Hi we just purchased a diamond prism for my daughter yesterday the cut down some black eagle 400 spline arrows was this the right choice she's 8 with a 19 inch draw length and she's pulling maybe 20 pounds what's the best arrow to get speed and target penetration for thanks in advance


----------



## catcherarcher (Sep 23, 2014)

400 spine is WAY too stiff. She should be in some 600 or 700 spine arrows. Sometimes these will be called 30-50 spine because that is the draw weights they can handle. Black Eagle offers the Carnivore and X-Impact arrows that are very lightweight but they are a little on the higher end, especially the X-Impacts. Black Eagle also makes the Outlaw which is a cheaper arrow but a little heavier. Any of these should work in the correct spine. I would also get them cut long for when she grows.


----------



## Blasey (Oct 29, 2015)

I purchased the Outlaw arrows @ 500 spine for my daughter, she's shooting 32 lbs. They seem to be working great, now I just need to work on getting her back shooting again, and consistency...


----------



## scooter03 (Apr 2, 2016)

Thanks alot yesterday we bought some goldtip lightning youth arrows so hoping that they do well I had them cut down some but some room to grow I figured a full 28 inch wasn't necessary


----------



## Huntinsker (Feb 9, 2012)

At that draw weight and length, don't worry about spine. Just let her have fun shooting. Once she gets more into it, then you can worry about what actual spine she needs. Right now she'd be in the 1000 spine range or maybe even weaker. You'll have a VERY hard time finding hunting shafts in that light of spine. 

I started my wife with 500 spine Beaman bowhunters, which she shot pretty dang well, and when she decided she wanted to get more into it, I got her a set of Easton Carbon One shafts in the 810 spine. She uses 90gr points and a 40lb bow drawing 27 5/8". They fly like darts and she can shoot 70m and beyond with them. 

Good luck with your daughter and have a ton of fun!


----------



## Mr.Poindexter (May 29, 2016)

While not a hunting arrow, PSE makes a Razorback arrow with feather fletches that is 1000 spine and when I cut them down for my girls weighed less than 200 grains. With the small diameter tip, they get great range and penetration on targets. Unless she was hunting from a tree and had some gravity assist on her arrow speed, I would be hesitant to have her hunt anything bigger than a squirrel.


----------



## Mr.Poindexter (May 29, 2016)

I just checked and my daughter is also a 19" draw and pulling 20lbs. She shoots 30 meters at the FITA events and maximum 30 yards at the outdoor 3D events. The only worry is with the feather fletches, if there is rain she will have some problems unless we cover the arrows in her quiver to keep them dry. I think they are like $6 per arrow and can be purchased individually.

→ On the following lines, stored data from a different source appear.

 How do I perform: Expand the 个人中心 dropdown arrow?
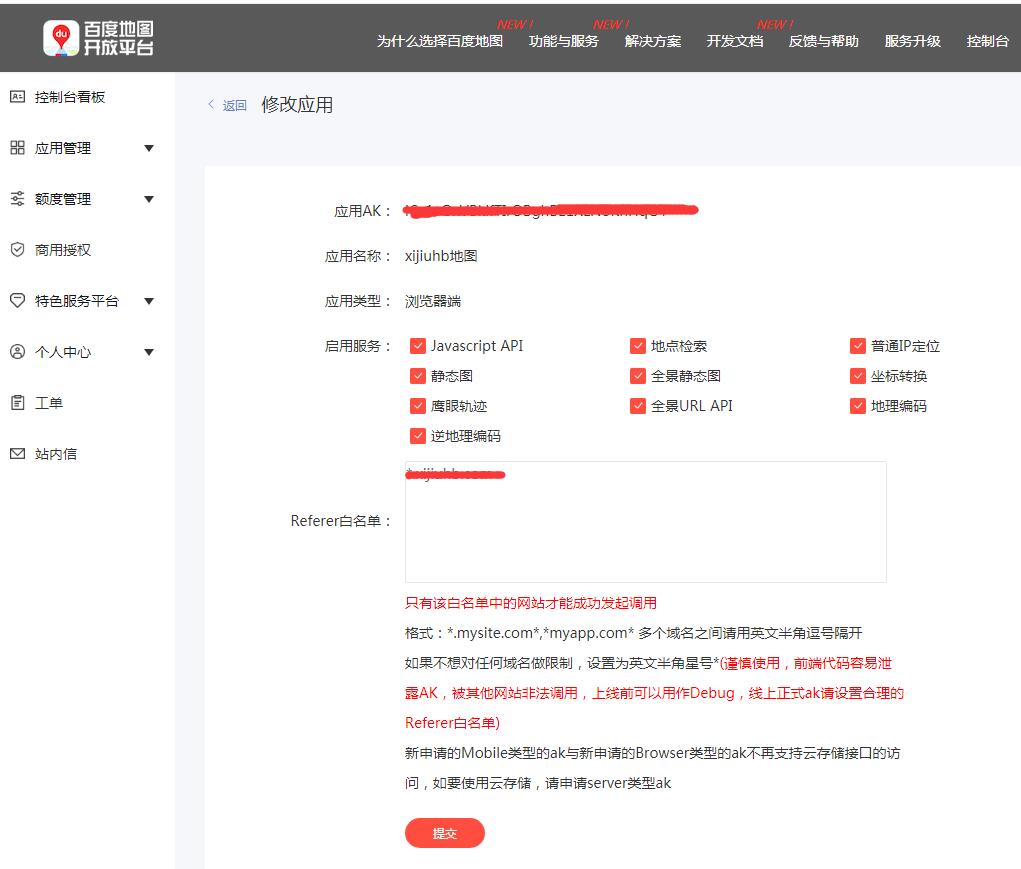pyautogui.click(x=149, y=352)
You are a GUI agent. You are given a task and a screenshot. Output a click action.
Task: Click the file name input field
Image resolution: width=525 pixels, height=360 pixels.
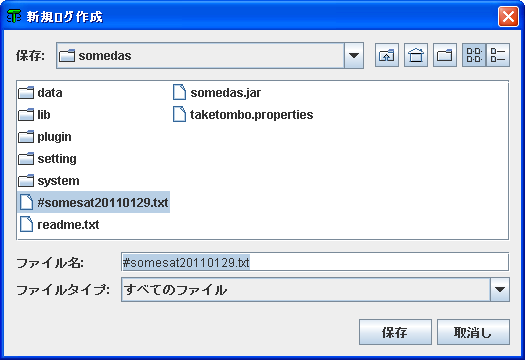(x=315, y=262)
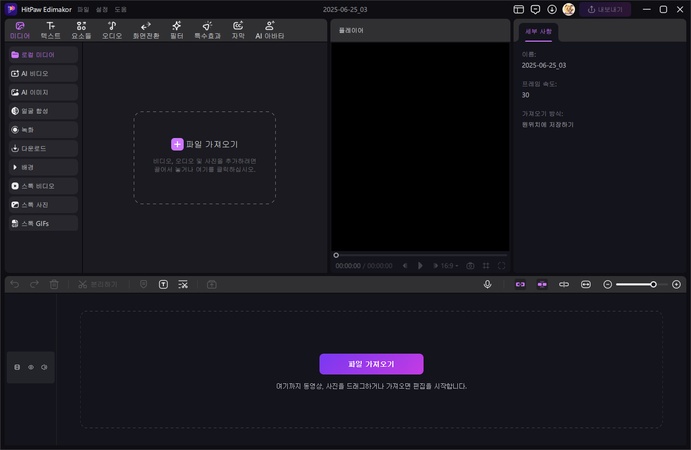The height and width of the screenshot is (450, 691).
Task: Open the 설정 menu in title bar
Action: (102, 9)
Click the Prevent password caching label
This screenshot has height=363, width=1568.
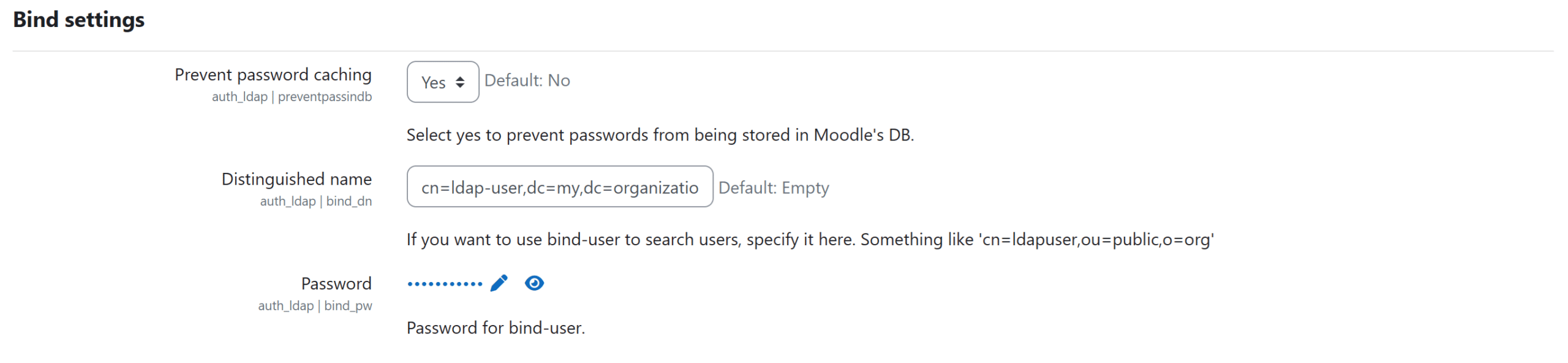273,75
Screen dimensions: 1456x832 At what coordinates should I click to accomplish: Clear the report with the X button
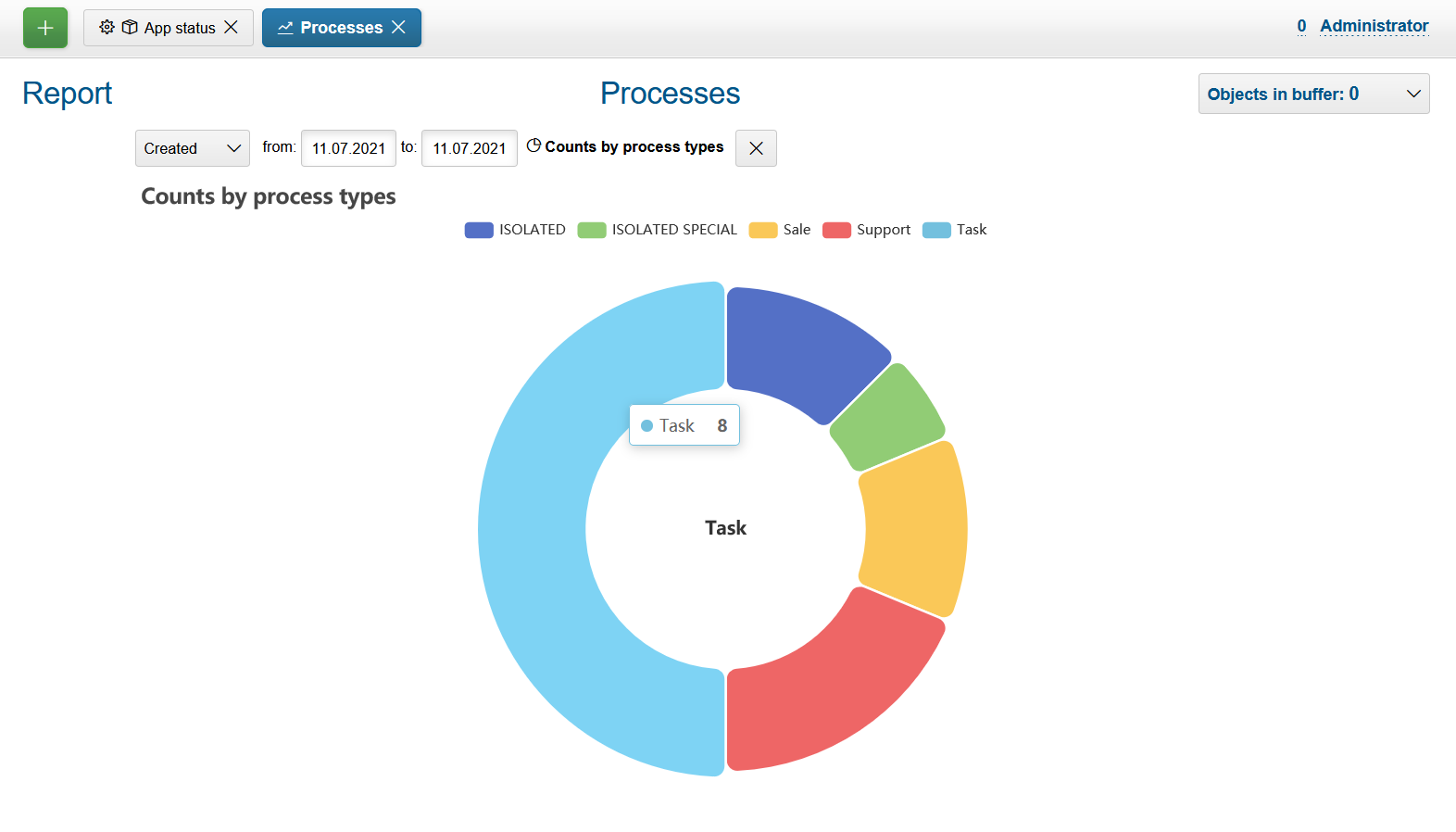coord(756,148)
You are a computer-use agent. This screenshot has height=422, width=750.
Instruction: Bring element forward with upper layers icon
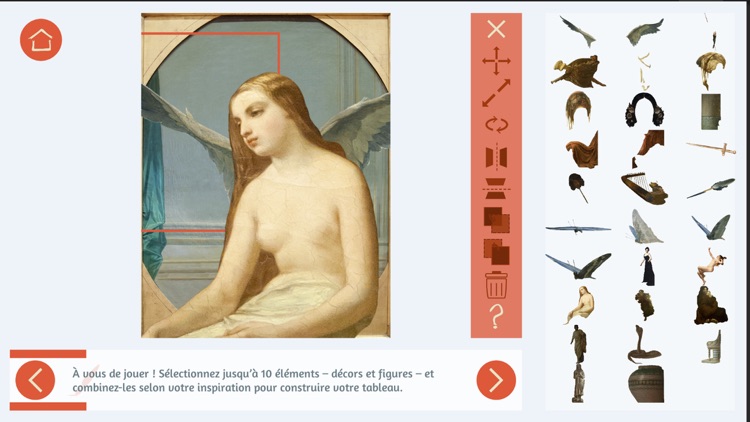pyautogui.click(x=496, y=220)
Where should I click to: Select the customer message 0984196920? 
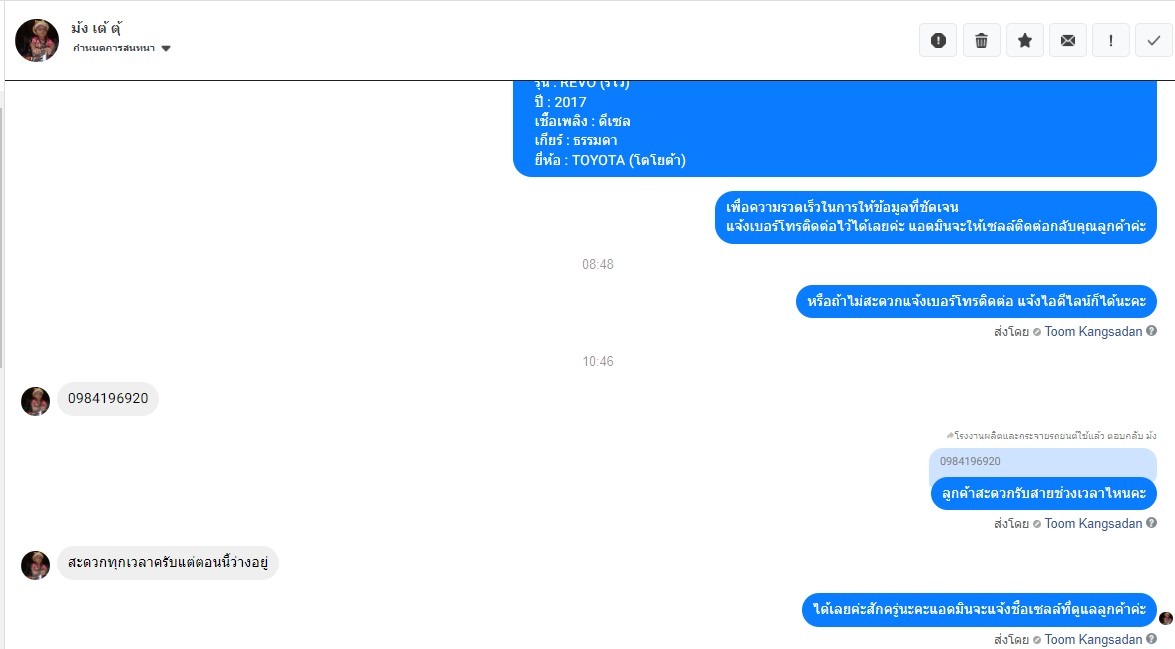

http://www.lancasterarchery.com/pse-razorback-youth-arrow.html


----------



## comprar (Nov 9, 2015)

I started my wife with 500 spine Beaman bowhunters. Not bad for me.


----------



## Gthomas2383 (Aug 2, 2017)

Carbon express make the Mayhem Jrs. They are a 20/40 carbon arrow for up to 40lb draw weight.


----------



## Purity02 (Jun 15, 2016)

i like x10


----------



## MMB1 (Jun 25, 2018)

500 spine Beman Hunters or Bass Pro Blackouts Envy are great for the kids.


----------